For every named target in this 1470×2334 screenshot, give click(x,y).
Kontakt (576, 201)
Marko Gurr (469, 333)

--

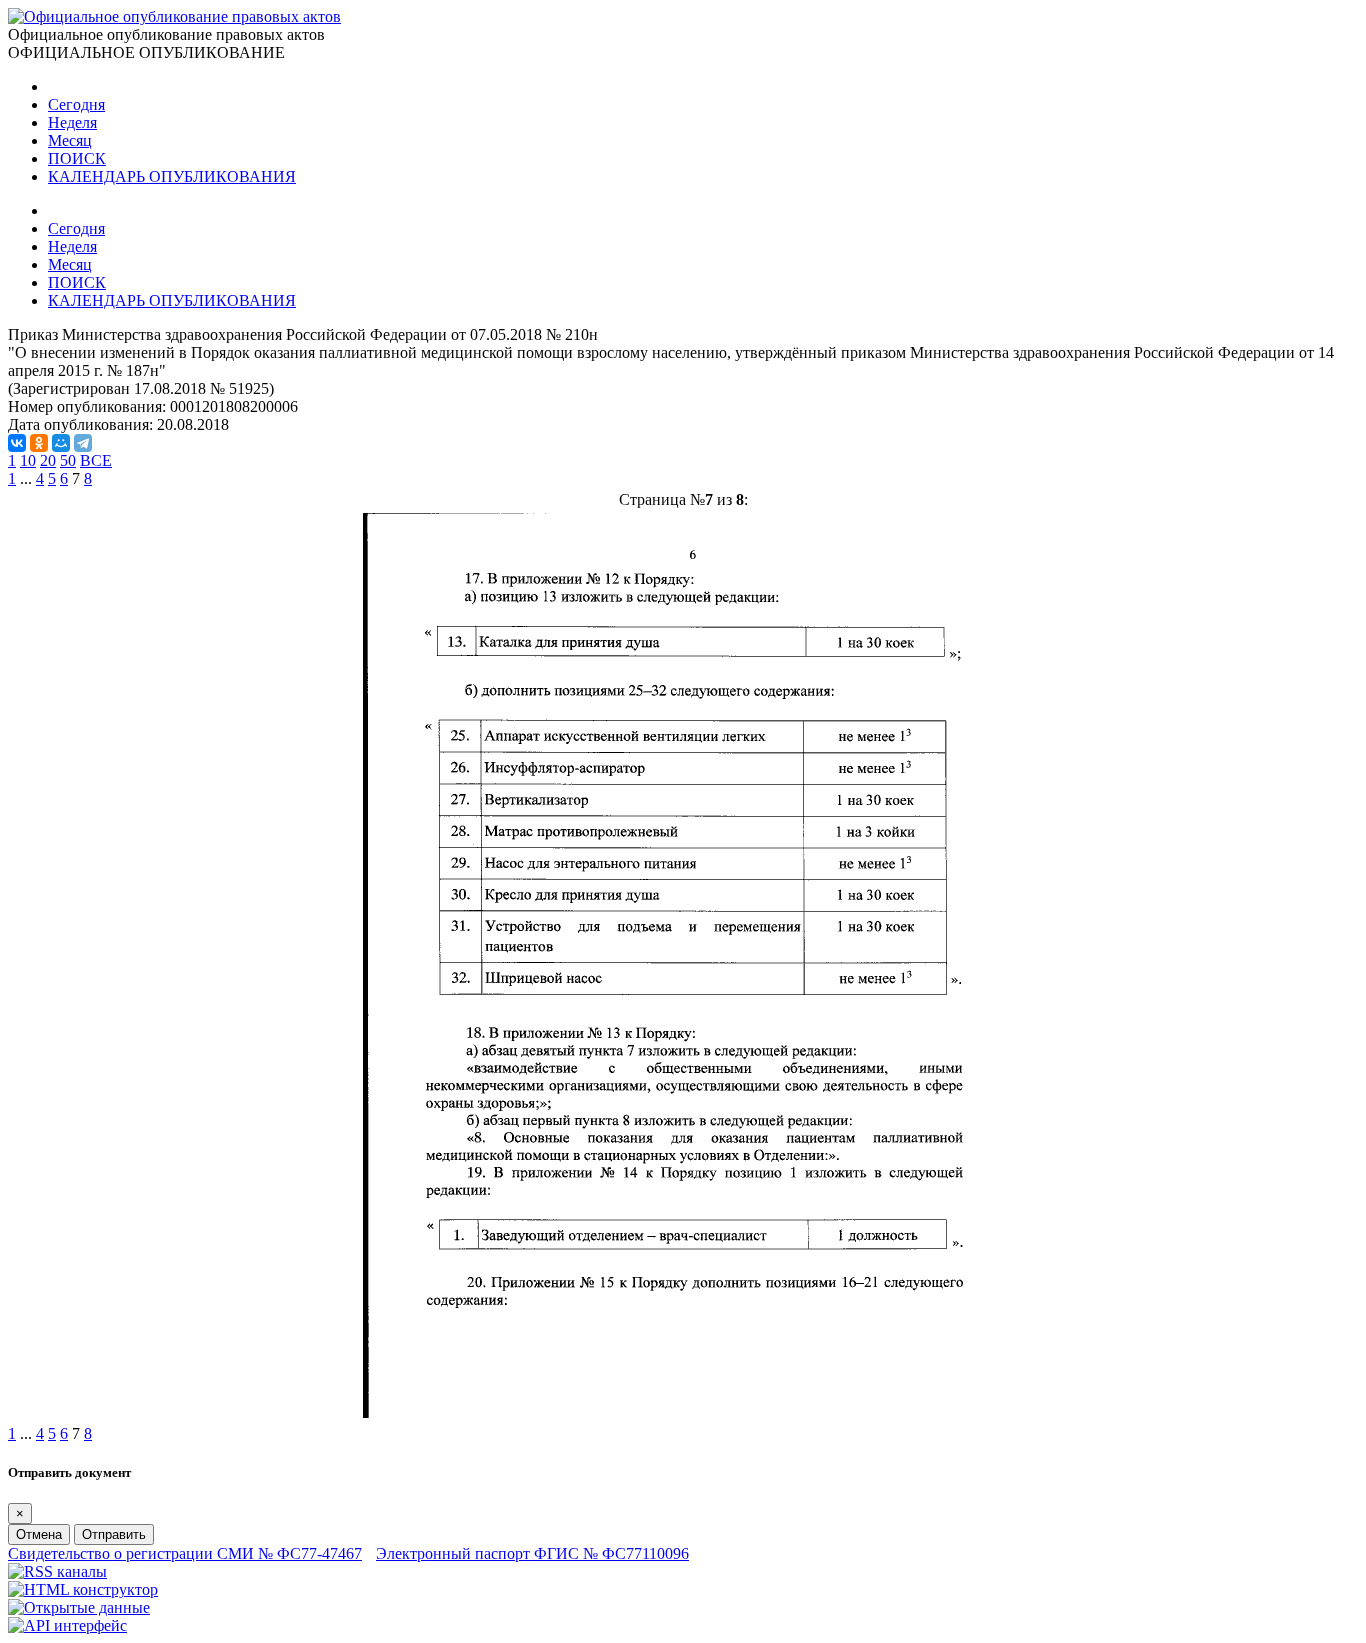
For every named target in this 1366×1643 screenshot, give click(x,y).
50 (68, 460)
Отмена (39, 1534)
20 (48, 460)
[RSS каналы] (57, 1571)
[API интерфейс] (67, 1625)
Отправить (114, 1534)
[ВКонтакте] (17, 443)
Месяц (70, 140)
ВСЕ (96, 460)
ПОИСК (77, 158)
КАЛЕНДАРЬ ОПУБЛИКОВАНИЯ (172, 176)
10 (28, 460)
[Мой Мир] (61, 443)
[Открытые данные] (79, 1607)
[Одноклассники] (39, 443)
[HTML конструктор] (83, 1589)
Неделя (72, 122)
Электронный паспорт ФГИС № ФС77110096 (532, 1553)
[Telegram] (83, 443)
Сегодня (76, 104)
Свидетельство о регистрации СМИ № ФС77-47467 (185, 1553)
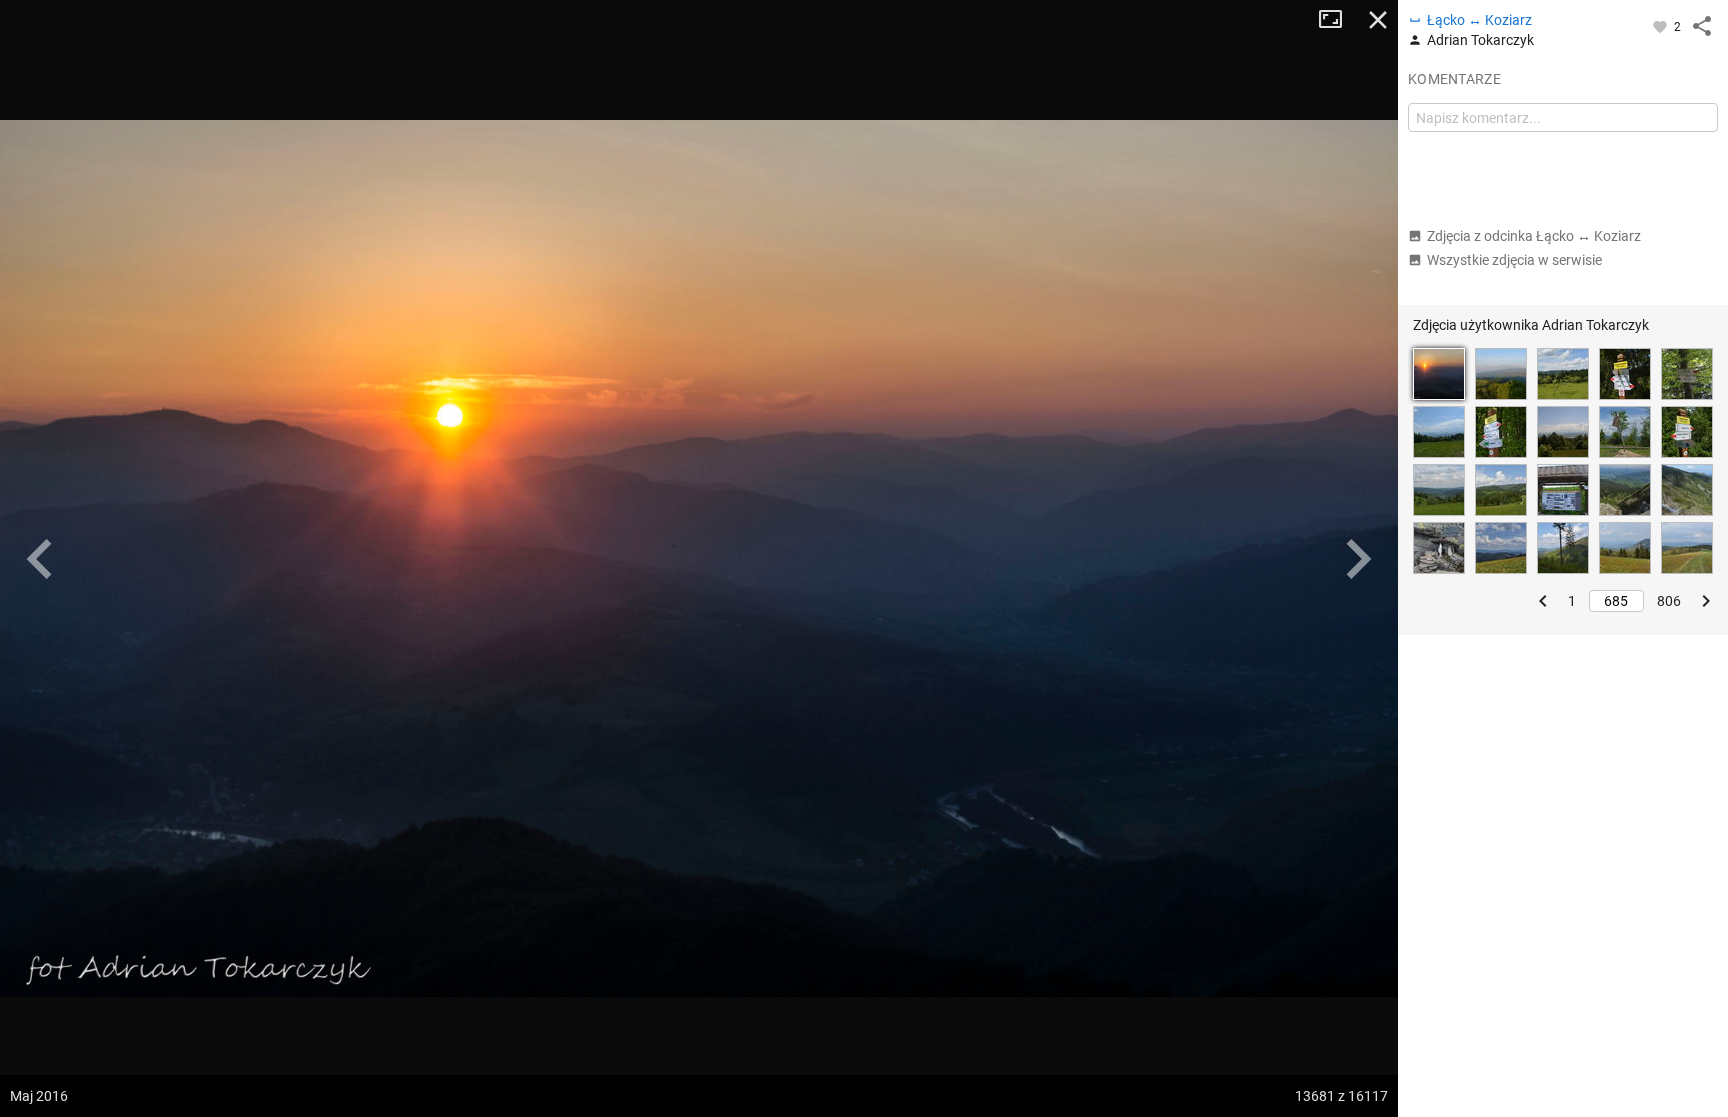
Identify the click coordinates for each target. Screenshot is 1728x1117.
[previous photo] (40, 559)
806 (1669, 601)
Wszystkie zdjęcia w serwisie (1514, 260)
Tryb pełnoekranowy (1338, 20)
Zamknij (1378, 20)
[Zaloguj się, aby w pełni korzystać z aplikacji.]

=== PROBLEM DESCRIPTION ===
Pull every line with the string "named" out of the material.

=== REPLY ===
For every named target in this 1470×2334 screenshot, give click(x,y).
For every named target in this 1366×1643 screenshot, give click(x,y).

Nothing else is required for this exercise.